**Record excerpts**

'''

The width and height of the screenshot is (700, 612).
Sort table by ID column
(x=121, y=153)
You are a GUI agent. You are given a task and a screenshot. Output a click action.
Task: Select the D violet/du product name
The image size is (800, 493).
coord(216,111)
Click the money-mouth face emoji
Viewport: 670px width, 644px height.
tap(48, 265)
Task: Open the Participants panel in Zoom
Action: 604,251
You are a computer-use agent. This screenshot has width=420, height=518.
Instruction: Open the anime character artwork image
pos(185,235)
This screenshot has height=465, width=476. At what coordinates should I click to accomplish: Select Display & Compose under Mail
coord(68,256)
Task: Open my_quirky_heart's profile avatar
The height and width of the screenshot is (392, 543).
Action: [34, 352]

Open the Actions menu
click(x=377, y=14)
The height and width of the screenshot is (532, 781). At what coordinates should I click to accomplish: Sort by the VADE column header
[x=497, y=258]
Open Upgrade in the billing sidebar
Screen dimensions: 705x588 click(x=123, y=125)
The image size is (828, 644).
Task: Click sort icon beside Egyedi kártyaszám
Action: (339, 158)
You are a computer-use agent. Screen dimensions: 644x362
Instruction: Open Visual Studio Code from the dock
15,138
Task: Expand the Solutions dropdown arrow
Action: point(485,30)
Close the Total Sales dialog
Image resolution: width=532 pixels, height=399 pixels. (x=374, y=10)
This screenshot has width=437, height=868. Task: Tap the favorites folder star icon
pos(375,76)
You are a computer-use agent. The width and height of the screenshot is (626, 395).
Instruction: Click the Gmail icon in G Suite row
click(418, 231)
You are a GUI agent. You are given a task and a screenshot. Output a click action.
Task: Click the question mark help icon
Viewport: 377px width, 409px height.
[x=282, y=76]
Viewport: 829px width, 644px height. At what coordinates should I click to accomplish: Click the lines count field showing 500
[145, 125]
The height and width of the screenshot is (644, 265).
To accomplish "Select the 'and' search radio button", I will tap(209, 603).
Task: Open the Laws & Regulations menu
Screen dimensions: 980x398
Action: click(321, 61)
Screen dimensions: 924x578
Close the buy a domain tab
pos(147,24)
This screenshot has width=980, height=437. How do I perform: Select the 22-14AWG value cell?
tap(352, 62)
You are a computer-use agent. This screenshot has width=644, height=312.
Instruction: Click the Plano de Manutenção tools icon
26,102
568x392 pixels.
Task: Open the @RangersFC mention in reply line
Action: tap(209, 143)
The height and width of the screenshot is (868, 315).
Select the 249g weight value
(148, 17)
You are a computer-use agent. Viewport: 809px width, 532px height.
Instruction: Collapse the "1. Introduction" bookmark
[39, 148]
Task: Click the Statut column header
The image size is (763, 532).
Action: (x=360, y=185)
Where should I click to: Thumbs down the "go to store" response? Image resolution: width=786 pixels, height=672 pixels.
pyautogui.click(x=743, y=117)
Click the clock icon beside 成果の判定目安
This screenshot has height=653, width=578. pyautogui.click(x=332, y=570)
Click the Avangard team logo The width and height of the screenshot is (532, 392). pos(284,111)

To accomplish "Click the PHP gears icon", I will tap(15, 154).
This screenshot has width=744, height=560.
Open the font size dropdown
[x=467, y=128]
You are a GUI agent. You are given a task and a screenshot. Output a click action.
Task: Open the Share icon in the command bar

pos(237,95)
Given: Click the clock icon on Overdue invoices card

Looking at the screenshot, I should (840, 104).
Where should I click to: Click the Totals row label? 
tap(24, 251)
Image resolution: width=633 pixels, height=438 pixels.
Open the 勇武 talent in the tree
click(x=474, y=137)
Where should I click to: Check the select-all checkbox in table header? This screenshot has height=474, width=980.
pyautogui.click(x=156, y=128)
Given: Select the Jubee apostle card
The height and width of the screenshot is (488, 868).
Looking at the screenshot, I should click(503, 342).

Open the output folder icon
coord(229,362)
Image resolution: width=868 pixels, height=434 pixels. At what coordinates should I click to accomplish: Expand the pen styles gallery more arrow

'''

Start to finish, give the listing again exactly.

The width and height of the screenshot is (700, 612).
Sort table by ID column
(x=121, y=153)
You are a GUI agent. You are given a task and a screenshot. Output a click action.
Task: Select the D violet/du product name
The image size is (800, 493).
coord(216,111)
Click the money-mouth face emoji
Viewport: 670px width, 644px height.
tap(48, 265)
Task: Open the Participants panel in Zoom
Action: 604,251
You are a computer-use agent. This screenshot has width=420, height=518.
Instruction: Open the anime character artwork image
pos(185,235)
This screenshot has height=465, width=476. At what coordinates should I click to accomplish: Select Display & Compose under Mail
coord(68,256)
Task: Open my_quirky_heart's profile avatar
The height and width of the screenshot is (392, 543).
Action: [34, 352]

Open the Actions menu
click(x=377, y=14)
The height and width of the screenshot is (532, 781). At what coordinates should I click to accomplish: Sort by the VADE column header
[x=497, y=258]
Open Upgrade in the billing sidebar
Screen dimensions: 705x588 click(x=123, y=125)
The image size is (828, 644).
Task: Click sort icon beside Egyedi kártyaszám
Action: (339, 158)
You are a computer-use agent. Screen dimensions: 644x362
Instruction: Open Visual Studio Code from the dock
15,138
Task: Expand the Solutions dropdown arrow
Action: point(485,30)
Close the Total Sales dialog
Image resolution: width=532 pixels, height=399 pixels. (x=374, y=10)
This screenshot has width=437, height=868. Task: Tap the favorites folder star icon
pos(375,76)
You are a computer-use agent. The width and height of the screenshot is (626, 395).
Instruction: Click the Gmail icon in G Suite row
click(418, 231)
You are a GUI agent. You are given a task and a screenshot. Output a click action.
Task: Click the question mark help icon
Viewport: 377px width, 409px height.
[x=282, y=76]
Viewport: 829px width, 644px height. At what coordinates should I click to accomplish: Click the lines count field showing 500
[145, 125]
The height and width of the screenshot is (644, 265).
To accomplish "Select the 'and' search radio button", I will tap(209, 603).
Task: Open the Laws & Regulations menu
Screen dimensions: 980x398
Action: click(321, 61)
Screen dimensions: 924x578
Close the buy a domain tab
pos(147,24)
This screenshot has width=980, height=437. How do I perform: Select the 22-14AWG value cell?
tap(352, 62)
You are a computer-use agent. This screenshot has width=644, height=312.
Instruction: Click the Plano de Manutenção tools icon
26,102
568x392 pixels.
Task: Open the @RangersFC mention in reply line
Action: tap(209, 143)
The height and width of the screenshot is (868, 315).
Select the 249g weight value
(148, 17)
You are a computer-use agent. Viewport: 809px width, 532px height.
Instruction: Collapse the "1. Introduction" bookmark
[39, 148]
Task: Click the Statut column header
The image size is (763, 532).
Action: (x=360, y=185)
Where should I click to: Thumbs down the "go to store" response? Image resolution: width=786 pixels, height=672 pixels.
pyautogui.click(x=743, y=117)
Click the clock icon beside 成果の判定目安
This screenshot has height=653, width=578. pyautogui.click(x=332, y=570)
Click the Avangard team logo The width and height of the screenshot is (532, 392). pos(284,111)

To accomplish "Click the PHP gears icon", I will tap(15, 154).
This screenshot has width=744, height=560.
Open the font size dropdown
[x=467, y=128]
You are a GUI agent. You are given a task and a screenshot. Output a click action.
Task: Open the Share icon in the command bar

pos(237,95)
Given: Click the clock icon on Overdue invoices card

Looking at the screenshot, I should (840, 104).
Where should I click to: Click the Totals row label? 
tap(24, 251)
Image resolution: width=633 pixels, height=438 pixels.
Open the 勇武 talent in the tree
click(x=474, y=137)
Where should I click to: Check the select-all checkbox in table header? This screenshot has height=474, width=980.
pyautogui.click(x=156, y=128)
Given: Select the Jubee apostle card
The height and width of the screenshot is (488, 868).
Looking at the screenshot, I should click(503, 342).

Open the output folder icon
coord(229,362)
Image resolution: width=868 pixels, height=434 pixels. At what coordinates should I click to accomplish: Expand the pen styles gallery more arrow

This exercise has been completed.